"Yakın arkadaşım olamazdı, bir arkadaşa bu kadar yoğun duygular besleyemezdim. Onu tanımasam da hissediyordum."
🍂
Saraç Sakabey;
Selçuk odadan çıktığında hepimiz direkt yanına gittik. "Bir sorun mu var?" Dedim. Selçuk'un bakışları yalnızca bendeydi. "Seni tanımıyor." Dedi.
Kaşlarımı çatıp yüzüne baktığımda herkesin bakışları bir bende bir de Selçuk da gidip geliyordu.
-"Beyni en son, sevdiği çocuğun ona söylediği sözler üzerine yatağına gidip bütün gün uyuduğu zamanda kalmış. Henüz üniversite öğrencisi olduğunu bile bilmiyor. Ve maalesef ki, sevdiğim çocuk diye bahsettiği kişi sen değilsin."
-"Çağrı." Dedi Buse.
-"O zaman beni de tanımıyor." Dedi Melisa.
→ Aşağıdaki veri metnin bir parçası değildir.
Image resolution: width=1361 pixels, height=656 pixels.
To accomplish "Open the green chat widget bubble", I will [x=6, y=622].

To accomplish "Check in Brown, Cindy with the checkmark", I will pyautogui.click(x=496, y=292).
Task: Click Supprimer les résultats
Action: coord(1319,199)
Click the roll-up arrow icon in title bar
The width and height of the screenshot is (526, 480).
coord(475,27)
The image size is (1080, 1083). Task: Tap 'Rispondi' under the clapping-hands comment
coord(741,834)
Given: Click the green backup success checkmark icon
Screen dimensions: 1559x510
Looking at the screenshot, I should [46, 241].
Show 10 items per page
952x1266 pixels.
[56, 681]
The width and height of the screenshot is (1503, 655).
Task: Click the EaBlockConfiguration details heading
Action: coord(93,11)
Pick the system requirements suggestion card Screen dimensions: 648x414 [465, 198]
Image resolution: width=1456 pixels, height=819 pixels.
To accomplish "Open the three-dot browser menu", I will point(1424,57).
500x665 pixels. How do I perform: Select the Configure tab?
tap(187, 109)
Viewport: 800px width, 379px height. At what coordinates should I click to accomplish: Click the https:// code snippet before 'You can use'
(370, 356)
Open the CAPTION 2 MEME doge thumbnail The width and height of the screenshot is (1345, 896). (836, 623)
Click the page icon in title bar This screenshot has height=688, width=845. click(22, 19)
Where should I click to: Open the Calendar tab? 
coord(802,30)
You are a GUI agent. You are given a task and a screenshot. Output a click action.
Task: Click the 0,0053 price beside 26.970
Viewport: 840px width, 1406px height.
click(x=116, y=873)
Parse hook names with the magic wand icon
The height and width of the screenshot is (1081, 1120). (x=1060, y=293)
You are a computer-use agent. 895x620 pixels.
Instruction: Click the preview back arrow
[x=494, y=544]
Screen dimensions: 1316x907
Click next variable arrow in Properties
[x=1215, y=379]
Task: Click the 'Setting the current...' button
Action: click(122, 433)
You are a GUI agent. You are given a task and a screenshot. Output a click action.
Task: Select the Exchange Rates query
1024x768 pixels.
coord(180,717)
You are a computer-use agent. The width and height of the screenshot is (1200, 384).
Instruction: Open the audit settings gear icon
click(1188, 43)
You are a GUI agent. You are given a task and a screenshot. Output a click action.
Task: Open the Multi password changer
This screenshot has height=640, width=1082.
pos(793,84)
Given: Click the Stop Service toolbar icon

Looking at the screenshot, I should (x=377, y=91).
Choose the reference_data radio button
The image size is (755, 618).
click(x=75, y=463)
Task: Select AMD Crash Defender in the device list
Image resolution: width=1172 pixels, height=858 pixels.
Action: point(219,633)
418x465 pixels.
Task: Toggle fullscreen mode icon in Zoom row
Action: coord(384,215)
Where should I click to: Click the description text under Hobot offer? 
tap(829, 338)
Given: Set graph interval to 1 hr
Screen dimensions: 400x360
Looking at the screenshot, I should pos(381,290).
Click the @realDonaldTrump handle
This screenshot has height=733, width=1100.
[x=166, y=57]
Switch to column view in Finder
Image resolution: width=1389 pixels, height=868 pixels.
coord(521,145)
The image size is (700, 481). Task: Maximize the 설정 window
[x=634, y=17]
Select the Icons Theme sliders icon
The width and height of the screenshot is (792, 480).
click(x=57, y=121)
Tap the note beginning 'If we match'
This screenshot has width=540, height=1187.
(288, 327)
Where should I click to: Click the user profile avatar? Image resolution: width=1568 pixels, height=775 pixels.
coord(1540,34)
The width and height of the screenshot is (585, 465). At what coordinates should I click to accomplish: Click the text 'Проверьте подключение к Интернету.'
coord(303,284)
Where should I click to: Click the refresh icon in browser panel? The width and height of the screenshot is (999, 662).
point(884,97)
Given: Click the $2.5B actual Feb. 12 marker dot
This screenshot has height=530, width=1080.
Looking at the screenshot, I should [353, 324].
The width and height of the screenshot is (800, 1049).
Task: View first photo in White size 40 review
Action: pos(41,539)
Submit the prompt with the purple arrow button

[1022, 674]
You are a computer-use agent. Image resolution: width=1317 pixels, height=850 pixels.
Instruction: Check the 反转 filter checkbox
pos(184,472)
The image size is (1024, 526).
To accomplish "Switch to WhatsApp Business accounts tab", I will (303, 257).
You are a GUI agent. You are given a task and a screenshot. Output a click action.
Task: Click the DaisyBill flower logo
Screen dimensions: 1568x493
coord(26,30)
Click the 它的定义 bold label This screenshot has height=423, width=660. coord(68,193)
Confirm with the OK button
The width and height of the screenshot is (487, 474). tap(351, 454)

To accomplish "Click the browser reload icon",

Gözleri dolduğunda nefretle bana baktı.
-"Her şey senin yüzünden oldu, sana o kızı hayatına sokma dedim!" Diyerek ağlamaya başladığında kollarımı ona sarmak istedim ama izin vermedi. Canım yanıyordu, hatalıydım kabul ediyorum ama birinin bana sarılmasına ve her şeyin geçeceğine ikna etmesi gerekiyordu.
Kürşat, yanımıza gelip Melisa'yı benden ayırdı. "Nefret ediyorum senden! Her şeyin sorumlusu sensin! Keşke Aden yerine sen olsaydın orda."
Buradan sonra hiçbir şey duymadım. Kalbim paramparçaydı, ellerine alıp oynuyorlardı sanki. Ben, beni savunmalarını beklemedim ama en azında biri de benim yanımda olabilirdi. Tek başımaydım ve kendimi çok savunmasız hissettim. Aden de beni hatırlamıyordu ve muhtemelen burada olmamın bir anlamı olmayacaktı.
Sendeleyerek oradan uzaklaştım. Hastanenin kapısına çıkıp burada beklemeye karar verdim. Bekleyecektim, ne olursa olsun. Söz vermiştim.
Buğra Sancak;
Kürşat arayıp Saraç'ın geleceğini söyleyince az önce kapıdan çıkanın Saraç olduğunu anladım. Melisa'ya laf yetiştirmeyi bırakıp Saraç'ın arkasından çıktım.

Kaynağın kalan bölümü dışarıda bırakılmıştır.